(Data extracted from a collection)
··········

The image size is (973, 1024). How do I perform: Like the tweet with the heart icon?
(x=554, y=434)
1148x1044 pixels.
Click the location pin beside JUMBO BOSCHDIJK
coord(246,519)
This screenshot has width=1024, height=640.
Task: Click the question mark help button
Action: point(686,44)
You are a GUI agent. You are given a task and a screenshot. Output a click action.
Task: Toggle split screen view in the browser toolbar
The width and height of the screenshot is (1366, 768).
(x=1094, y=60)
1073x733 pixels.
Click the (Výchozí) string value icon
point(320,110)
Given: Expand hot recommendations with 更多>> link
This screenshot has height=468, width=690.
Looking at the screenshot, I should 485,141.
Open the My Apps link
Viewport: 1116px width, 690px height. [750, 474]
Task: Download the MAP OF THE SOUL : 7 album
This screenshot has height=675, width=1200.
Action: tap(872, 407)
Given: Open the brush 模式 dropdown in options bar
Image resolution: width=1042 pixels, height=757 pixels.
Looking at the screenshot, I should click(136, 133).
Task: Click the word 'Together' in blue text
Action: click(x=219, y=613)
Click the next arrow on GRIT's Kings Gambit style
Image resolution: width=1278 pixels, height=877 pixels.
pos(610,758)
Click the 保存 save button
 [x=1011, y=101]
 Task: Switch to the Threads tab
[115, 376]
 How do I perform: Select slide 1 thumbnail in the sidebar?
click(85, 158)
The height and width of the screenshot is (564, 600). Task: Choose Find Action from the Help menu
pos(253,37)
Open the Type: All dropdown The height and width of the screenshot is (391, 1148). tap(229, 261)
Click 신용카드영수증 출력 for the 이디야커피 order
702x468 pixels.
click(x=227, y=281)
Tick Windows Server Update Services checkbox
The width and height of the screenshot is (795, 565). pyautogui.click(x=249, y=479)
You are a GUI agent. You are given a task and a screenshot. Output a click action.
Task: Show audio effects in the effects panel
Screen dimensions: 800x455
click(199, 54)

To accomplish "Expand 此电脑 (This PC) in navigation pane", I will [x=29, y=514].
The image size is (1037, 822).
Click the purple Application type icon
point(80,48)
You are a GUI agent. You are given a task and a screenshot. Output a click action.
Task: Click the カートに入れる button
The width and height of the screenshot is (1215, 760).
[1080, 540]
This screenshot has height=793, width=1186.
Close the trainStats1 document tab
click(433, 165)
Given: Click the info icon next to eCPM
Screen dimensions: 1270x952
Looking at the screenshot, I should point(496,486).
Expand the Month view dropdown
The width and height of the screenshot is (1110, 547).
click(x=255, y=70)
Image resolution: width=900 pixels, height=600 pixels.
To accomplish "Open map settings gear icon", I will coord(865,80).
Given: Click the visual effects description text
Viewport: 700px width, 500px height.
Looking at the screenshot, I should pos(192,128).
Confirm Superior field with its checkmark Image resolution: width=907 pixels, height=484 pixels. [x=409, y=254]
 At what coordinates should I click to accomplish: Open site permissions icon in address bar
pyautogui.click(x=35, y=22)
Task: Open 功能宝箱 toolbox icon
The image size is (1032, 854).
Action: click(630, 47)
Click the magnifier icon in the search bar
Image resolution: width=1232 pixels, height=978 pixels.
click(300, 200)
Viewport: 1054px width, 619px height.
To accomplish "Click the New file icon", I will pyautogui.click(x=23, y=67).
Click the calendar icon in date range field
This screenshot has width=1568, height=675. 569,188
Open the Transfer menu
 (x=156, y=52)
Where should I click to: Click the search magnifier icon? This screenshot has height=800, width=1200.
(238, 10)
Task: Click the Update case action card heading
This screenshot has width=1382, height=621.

··········

◆ TASK ITEM:
Please restate every line of the records exactly.

◆ RESPONSE TO THE EXERCISE:
The image size is (973, 1024). How do I perform: Like the tweet with the heart icon?
(x=554, y=434)
1148x1044 pixels.
Click the location pin beside JUMBO BOSCHDIJK
coord(246,519)
This screenshot has width=1024, height=640.
Task: Click the question mark help button
Action: point(686,44)
You are a GUI agent. You are given a task and a screenshot. Output a click action.
Task: Toggle split screen view in the browser toolbar
The width and height of the screenshot is (1366, 768).
(x=1094, y=60)
1073x733 pixels.
Click the (Výchozí) string value icon
point(320,110)
Given: Expand hot recommendations with 更多>> link
This screenshot has height=468, width=690.
Looking at the screenshot, I should 485,141.
Open the My Apps link
Viewport: 1116px width, 690px height. [750, 474]
Task: Download the MAP OF THE SOUL : 7 album
This screenshot has height=675, width=1200.
Action: tap(872, 407)
Given: Open the brush 模式 dropdown in options bar
Image resolution: width=1042 pixels, height=757 pixels.
Looking at the screenshot, I should click(136, 133).
Task: Click the word 'Together' in blue text
Action: click(x=219, y=613)
Click the next arrow on GRIT's Kings Gambit style
Image resolution: width=1278 pixels, height=877 pixels.
pos(610,758)
Click the 保存 save button
 [x=1011, y=101]
 Task: Switch to the Threads tab
[115, 376]
 How do I perform: Select slide 1 thumbnail in the sidebar?
click(85, 158)
The height and width of the screenshot is (564, 600). Task: Choose Find Action from the Help menu
pos(253,37)
Open the Type: All dropdown The height and width of the screenshot is (391, 1148). tap(229, 261)
Click 신용카드영수증 출력 for the 이디야커피 order
702x468 pixels.
click(x=227, y=281)
Tick Windows Server Update Services checkbox
The width and height of the screenshot is (795, 565). pyautogui.click(x=249, y=479)
You are a GUI agent. You are given a task and a screenshot. Output a click action.
Task: Show audio effects in the effects panel
Screen dimensions: 800x455
click(199, 54)

To accomplish "Expand 此电脑 (This PC) in navigation pane", I will [x=29, y=514].
The image size is (1037, 822).
Click the purple Application type icon
point(80,48)
You are a GUI agent. You are given a task and a screenshot. Output a click action.
Task: Click the カートに入れる button
The width and height of the screenshot is (1215, 760).
[1080, 540]
This screenshot has height=793, width=1186.
Close the trainStats1 document tab
click(433, 165)
Given: Click the info icon next to eCPM
Screen dimensions: 1270x952
Looking at the screenshot, I should point(496,486).
Expand the Month view dropdown
The width and height of the screenshot is (1110, 547).
click(x=255, y=70)
Image resolution: width=900 pixels, height=600 pixels.
To accomplish "Open map settings gear icon", I will coord(865,80).
Given: Click the visual effects description text
Viewport: 700px width, 500px height.
Looking at the screenshot, I should pos(192,128).
Confirm Superior field with its checkmark Image resolution: width=907 pixels, height=484 pixels. [x=409, y=254]
 At what coordinates should I click to accomplish: Open site permissions icon in address bar
pyautogui.click(x=35, y=22)
Task: Open 功能宝箱 toolbox icon
The image size is (1032, 854).
Action: click(630, 47)
Click the magnifier icon in the search bar
Image resolution: width=1232 pixels, height=978 pixels.
click(300, 200)
Viewport: 1054px width, 619px height.
To accomplish "Click the New file icon", I will pyautogui.click(x=23, y=67).
Click the calendar icon in date range field
This screenshot has width=1568, height=675. 569,188
Open the Transfer menu
 (x=156, y=52)
Where should I click to: Click the search magnifier icon? This screenshot has height=800, width=1200.
(238, 10)
Task: Click the Update case action card heading
This screenshot has width=1382, height=621.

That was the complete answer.